Armar un artículo en verdad no es tan difícil, lo complicado y mucho, es escoger el tema. Los hay que no pasan de moda y se repiten todos los días, como sobre Simón Bolívar, Santander, Vicente Azuero, etc.; a quienes pintan como verdaderos santos, sabios, simpáticos, generosos, llenos de claridad, plenos de virtudes y sin defectos. La realidad es otra: llenos de prestigio y líderes de la comunidad, inteligentes, ejecutivos sí, pero personalmente considerados, no eran ejemplo de cariño, bondad y generosidad, eran crueles y en verdad dictadores. Iniciamos nuestra historia patria desconociendo hechos reales, por ejemplo: Charalá fue el pueblo que más muertos aportó a nuestra independencia; atajó al jefe español Fominaya que iba en busca de Bolívar, de quien se sabía que estaba en el Páramo de Pisba y se hallaba en dificultades mil. Trescientos muertos demoraron al español y cuando llegó ya el Padre de la Patria había vencido y triunfado en el Pantano de Vargas y en el Puente de Boyacá. Después vienen las dificultades muchas por el poder entre Bolívar y Santander; luego el rifi-rafe entre los dos próceres por lo de las ocañeras Ibañes, que afectó mucho nuestra historia patria. Aparece el General Cipriano de Mosquera que llenó casi 50 años de nuestra vida política, se peleó con todo el mundo y murió en sana paz. A propósito de sus últimos días se nos cuenta que se mantuvo reacio a morir en su fe y que ya adportas se confesó y comulgó, el cura que lo asistía salió emocionado a contar la historia y el General Santos Acosta dijo: “con tal de que se muera, aunque se salve”.

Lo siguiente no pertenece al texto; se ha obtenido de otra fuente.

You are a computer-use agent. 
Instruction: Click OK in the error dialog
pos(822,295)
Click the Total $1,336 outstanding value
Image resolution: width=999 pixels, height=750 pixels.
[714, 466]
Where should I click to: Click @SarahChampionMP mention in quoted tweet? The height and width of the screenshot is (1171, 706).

A finales del siglo XVIII apareció el más hábil político de nuestra historia, el Dr. Rafael Núñez, quien mandó como se le dio la gana y murió tranquilo en la finca de Doña Soledad Román. Continúa la historia el General Reyes que fue rey supremo durante casi diez años y abandonó el poder viajando a Europa. El resto de la historia, en otra ocasión.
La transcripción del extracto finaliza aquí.